**What is being asked**
Below are the records; collect from them each line containing the string "agent".

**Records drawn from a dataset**
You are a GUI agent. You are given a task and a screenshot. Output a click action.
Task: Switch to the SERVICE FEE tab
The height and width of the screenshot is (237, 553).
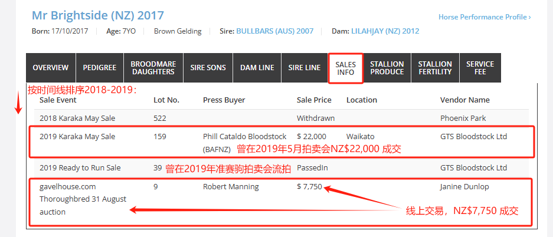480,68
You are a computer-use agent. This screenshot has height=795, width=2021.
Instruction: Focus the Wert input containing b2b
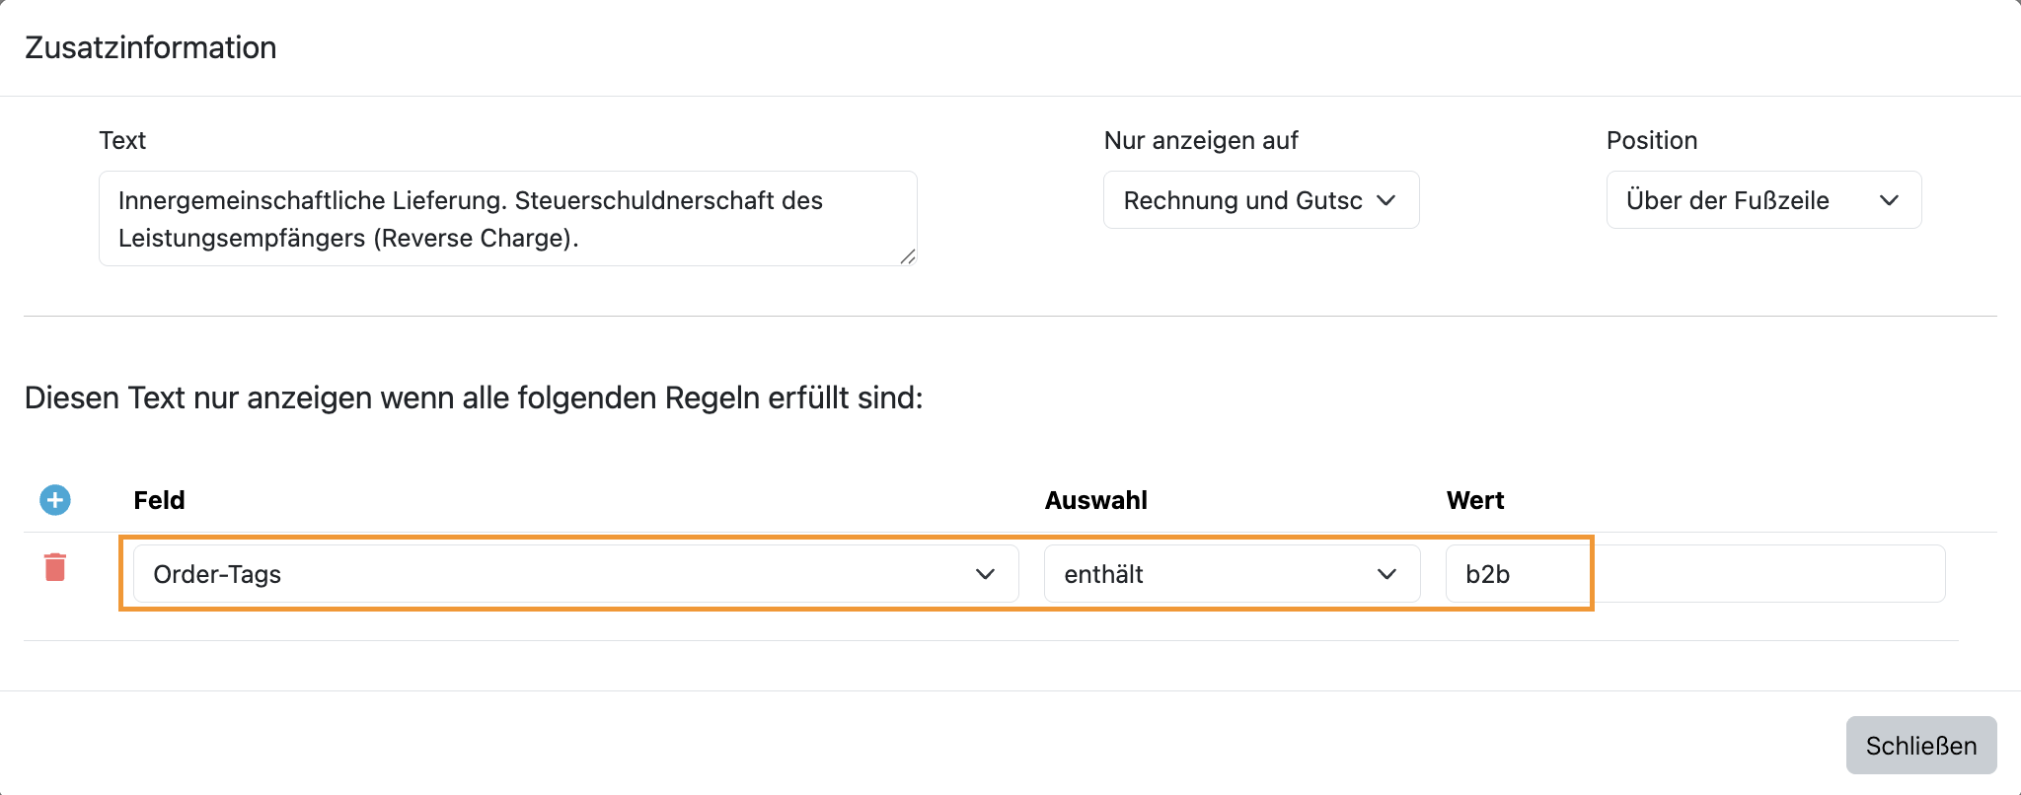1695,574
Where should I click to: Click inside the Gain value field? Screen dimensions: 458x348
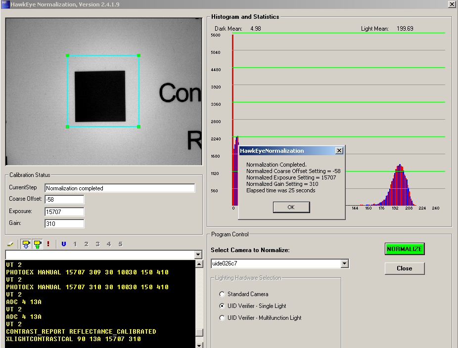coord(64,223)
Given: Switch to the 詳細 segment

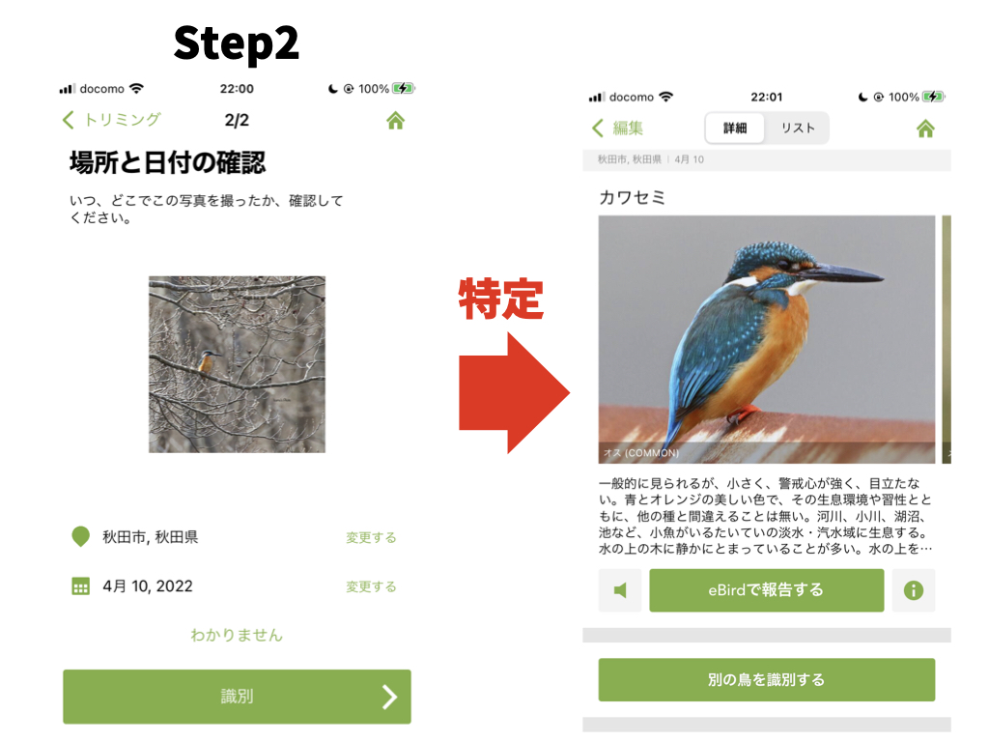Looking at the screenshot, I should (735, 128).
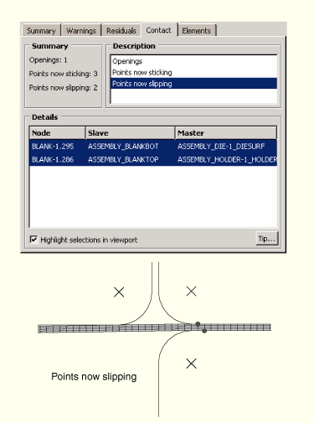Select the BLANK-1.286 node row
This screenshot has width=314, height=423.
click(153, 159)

**Answer below**
You are a GUI agent. You are given a task and a screenshot. Output a click action.
You are a computer-use agent. This screenshot has height=795, width=2021.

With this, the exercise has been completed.